課題の詳細 >>
未払い残業代請求への対応を扱った本文から、「ここでは、従業員からの未払い残業代請求対応について解説いたします。」から「時間という例外があります)。」までをすべて、一字も変えずに書き写してください。

本文 >>
- - -
未払い残業代を請求されたら – 企業側の労働問題のご相談

会社が従業員から未払い残業代を請求されるのは、ある日突然であることがほとんどです。
未払い残業代を放置していると、労働基準監督署からの調査をうけたり、未払い残業代請求訴訟を起こされ、紛争へと発展しかねません。

会社側としてはこのような場合にどのように対応をすればよいのでしょうか?

ここでは、従業員からの未払い残業代請求対応について解説いたします。

未払い残業代請求をされた場合に絶対にやってはいけないこと3つ

用語解説:残業代と法定休日ってそもそも何?(クリックで開きます)

まず、そもそも残業代とは何を指すのか、その定義について説明したいと思います。

労働基準法37条には割増賃金についての規定があり、この割増賃金というのが、俗にいう会社が従業員に払う必要のある残業代です。
この割増賃金の対象となるのは、法定時間外労働・法定休日労働です。

では、法定時間外労働・法定休日労働とは何を指すのでしょうか。

労働基準法32条は、労働者の労働時間を1日に8時間以内、1週間では原則として40時間を超えてはならないと定めています(常時10人未満の労働者を使用する商業・サービス業といった特例事業では、週44時間という例外があります)。
これは、法定労働時間と呼ばれ、この法定労働時間を超える労働のことを法定時間外労働(法定外残業)と呼んでいます

また、法定休日については労働基準法35条で規定されており、法定休日として、「使用者は、労働者に対して、毎週少なくとも1回の休日を与えなければならない」とされ、会社には従業員に毎週少なくとも1回の休日を与えることが義務付けられています。

ただし、業務の都合上、週1回の休日を与えられない場合には、「4週間を通じ4日以上」の休日を与えることでも足りるとされています。法定休日労働とは、この週1日、または4週4日の休日に働くことを指します。

会社側は、この法定時間外労働・法定休日労働に対して従業員に残業代を支払う義務があります

一方、就業規則や雇用契約などで会社が定めた労働時間を超えるが、労働基準法で定められた所定労働時間を超えない残業は、法内残業(法定内時間外労働)という扱いとなり、この法内残業については、労働基準法上、特に割増賃金の支払義務はありません。

会社が未払い残業代の請求をされた場合の対応については、絶対にしてはならない、留意していただきたいポイントがありますので以下の通り解説します。

(1)すぐに相手方に連絡する

未払い残業代の請求を受けた場合、慌てて相手方に連絡をすることは避けてください

確かに、迅速な対応が求められるのは事実ですが、会社側で落ち着いて対応を確認する前に連絡をしてしまうと、相手側のペースで解決が図られてしまいます。
また、会社側が慌ててした主張が、後に会社にとって不利な証拠として使われてしまう可能性があります。

 (2)従業員の要求を無視する

会社側が内容証明郵便などによる未払い残業代の請求を無視した場合、従業員が労働基準監督署に通報したり、労働審判や訴訟を申し立てる可能性があります。
これらの場合、会社側が監督署から調査を受けたり、強制執行により差押さえがなされてしまうケースがあります。
- - -
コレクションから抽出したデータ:
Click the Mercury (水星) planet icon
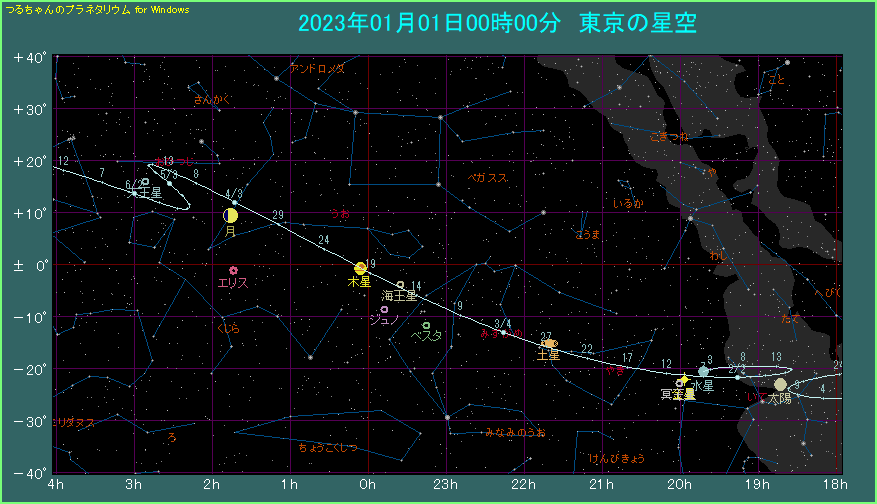This screenshot has height=504, width=877. tap(704, 371)
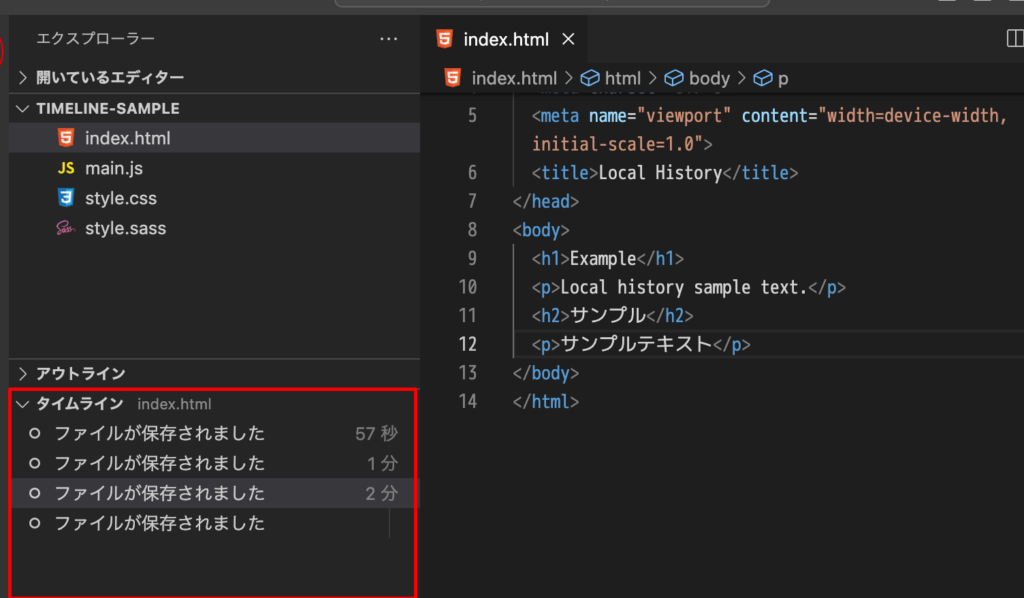
Task: Expand the アウトライン panel
Action: 22,373
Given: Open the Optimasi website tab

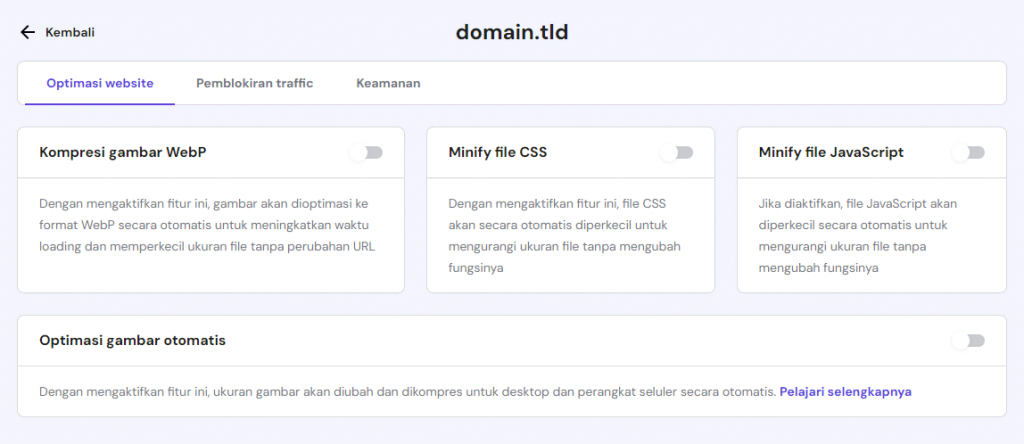Looking at the screenshot, I should [x=100, y=83].
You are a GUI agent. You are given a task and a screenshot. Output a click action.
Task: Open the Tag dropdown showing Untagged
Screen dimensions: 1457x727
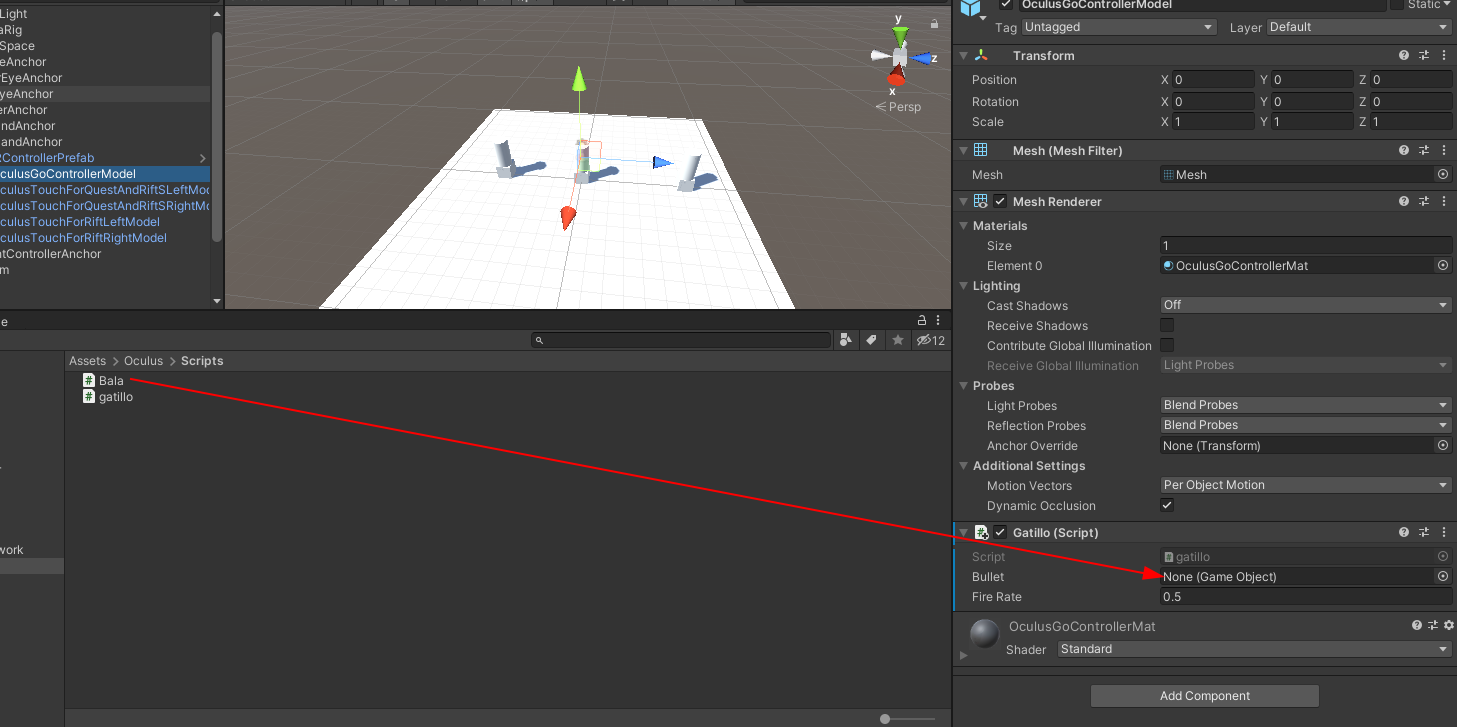tap(1118, 27)
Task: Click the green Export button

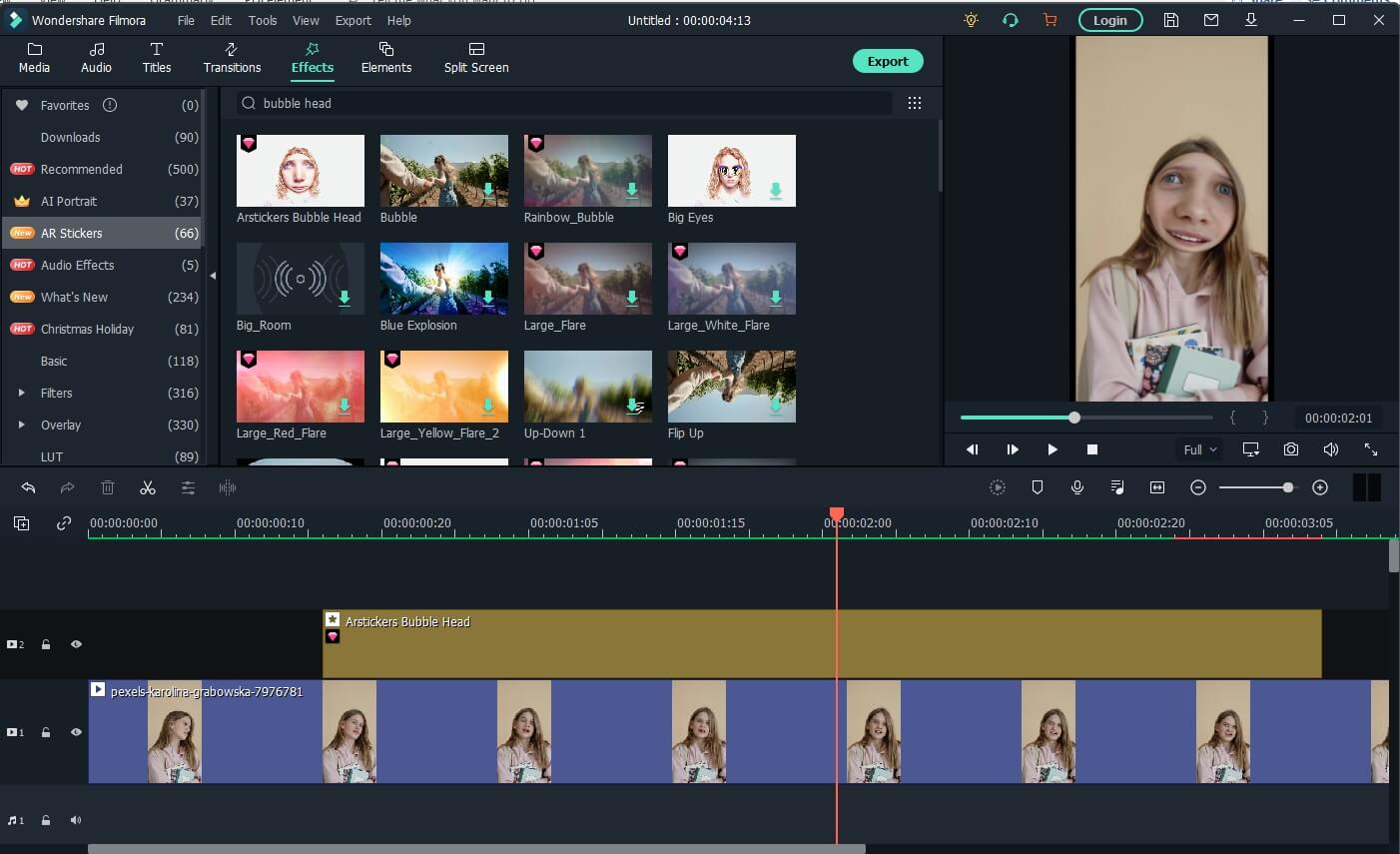Action: point(888,61)
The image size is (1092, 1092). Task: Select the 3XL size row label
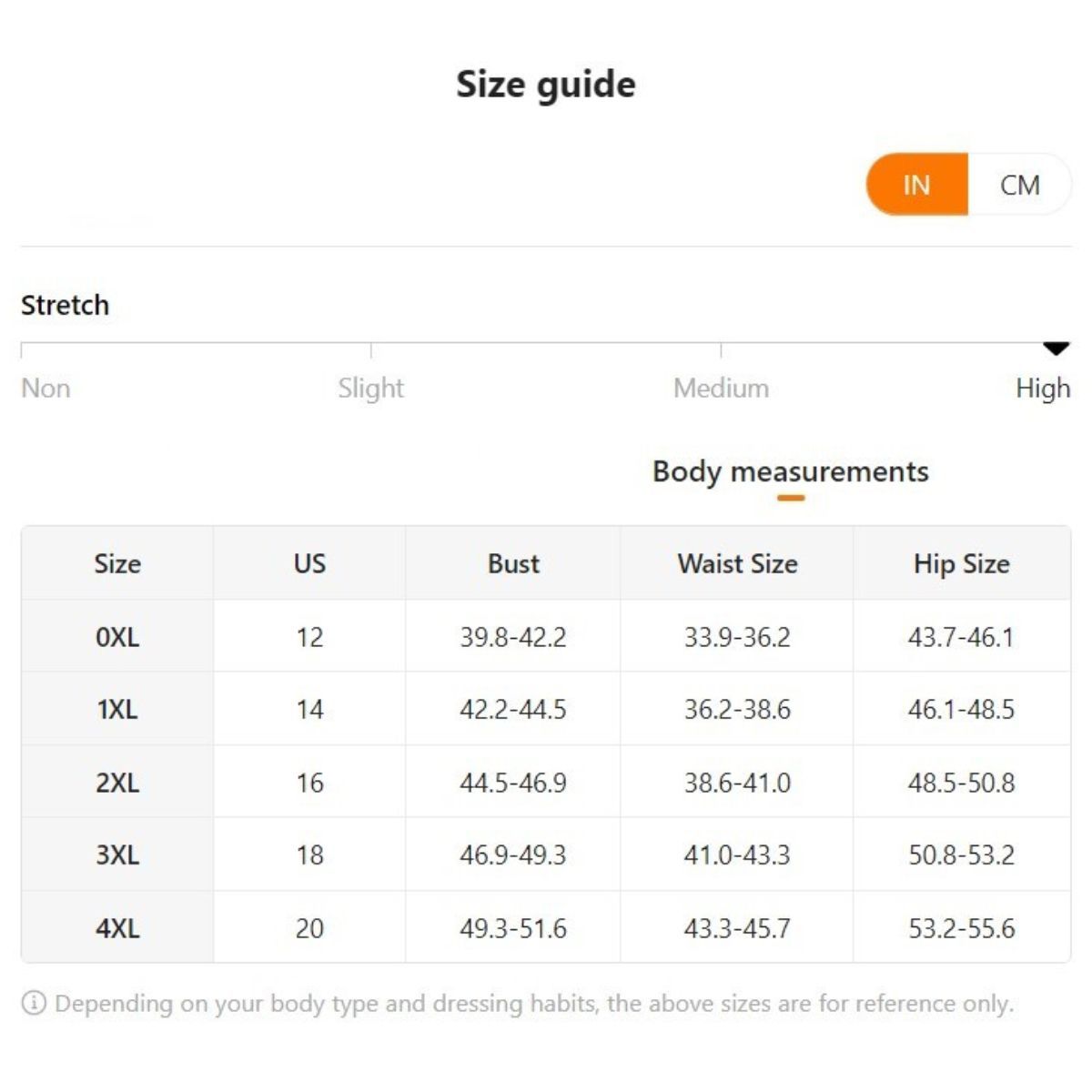[117, 855]
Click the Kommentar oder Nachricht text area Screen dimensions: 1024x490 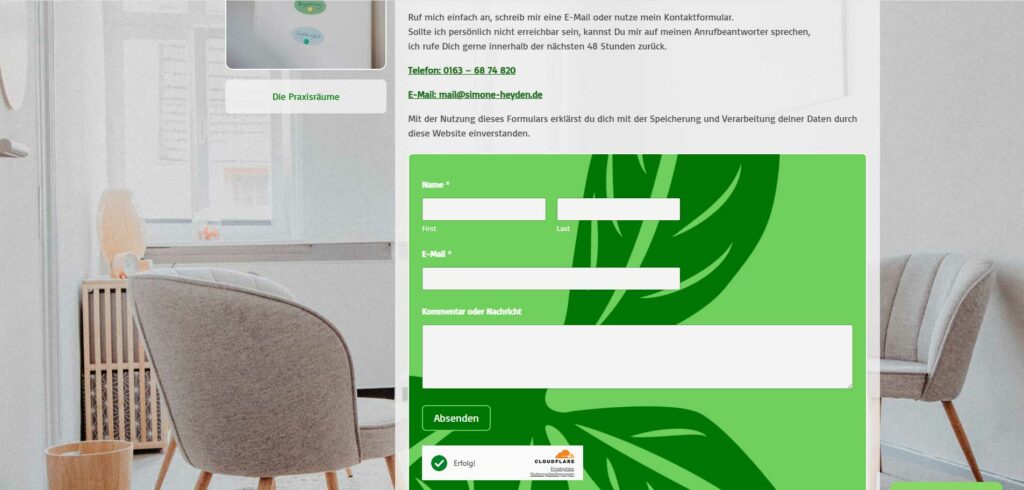coord(637,357)
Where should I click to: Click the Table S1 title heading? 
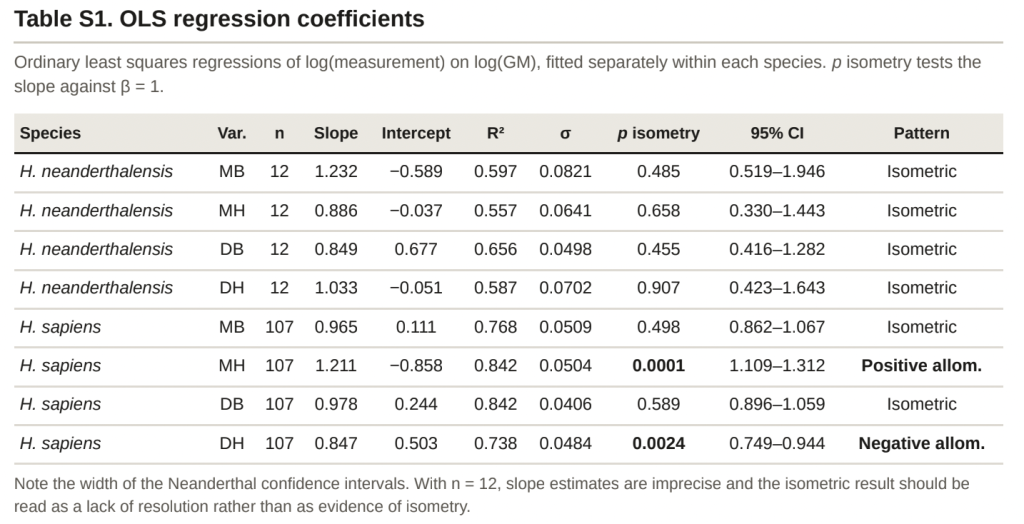tap(219, 18)
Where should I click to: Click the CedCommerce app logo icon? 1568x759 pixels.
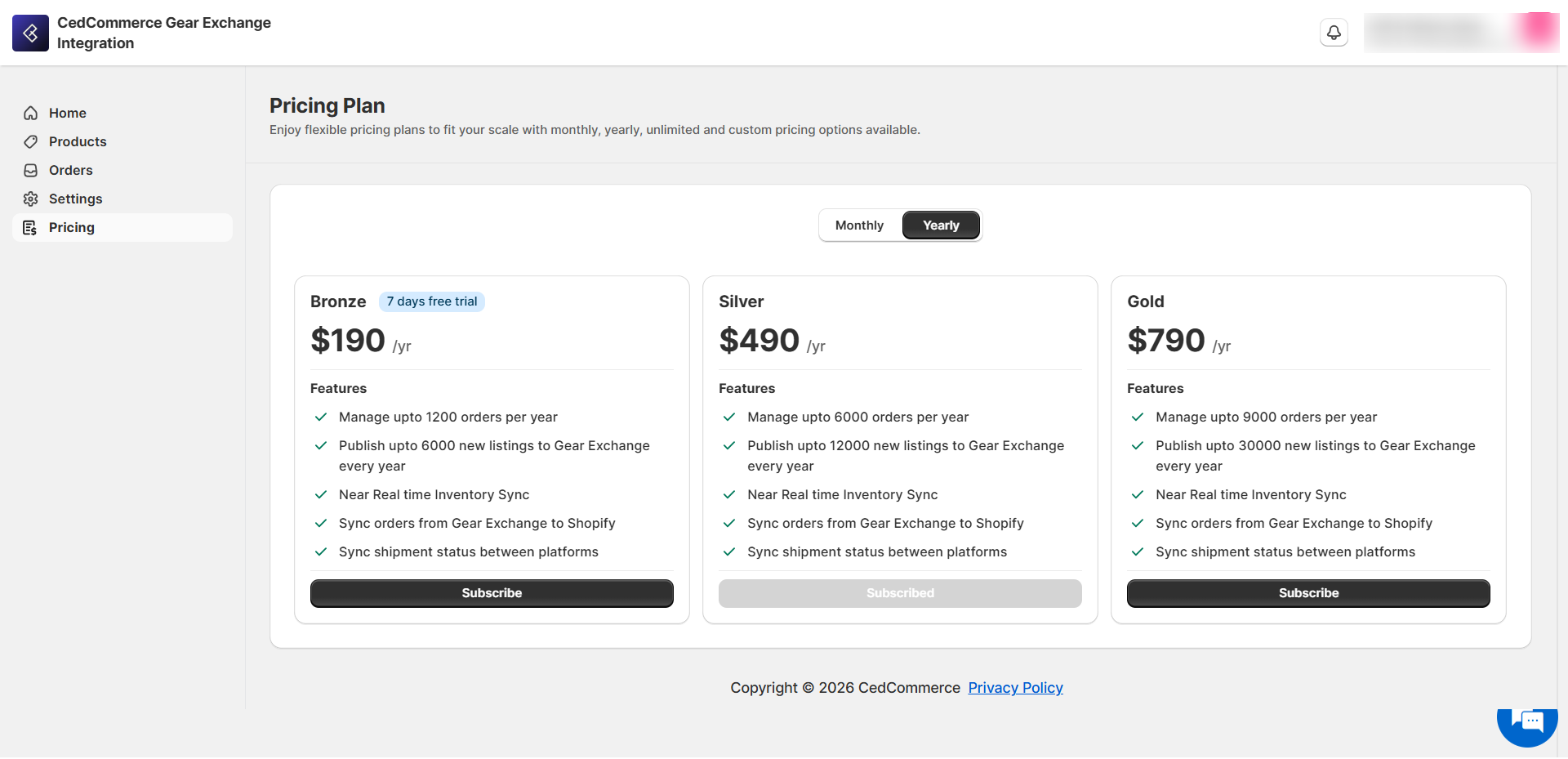[30, 33]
- - -
課題の解答 >>
ここでは、従業員からの未払い残業代請求対応について解説いたします。

未払い残業代請求をされた場合に絶対にやってはいけないこと3つ

用語解説:残業代と法定休日ってそもそも何?(クリックで開きます)

まず、そもそも残業代とは何を指すのか、その定義について説明したいと思います。

労働基準法37条には割増賃金についての規定があり、この割増賃金というのが、俗にいう会社が従業員に払う必要のある残業代です。
この割増賃金の対象となるのは、法定時間外労働・法定休日労働です。

では、法定時間外労働・法定休日労働とは何を指すのでしょうか。

労働基準法32条は、労働者の労働時間を1日に8時間以内、1週間では原則として40時間を超えてはならないと定めています(常時10人未満の労働者を使用する商業・サービス業といった特例事業では、週44時間という例外があります)。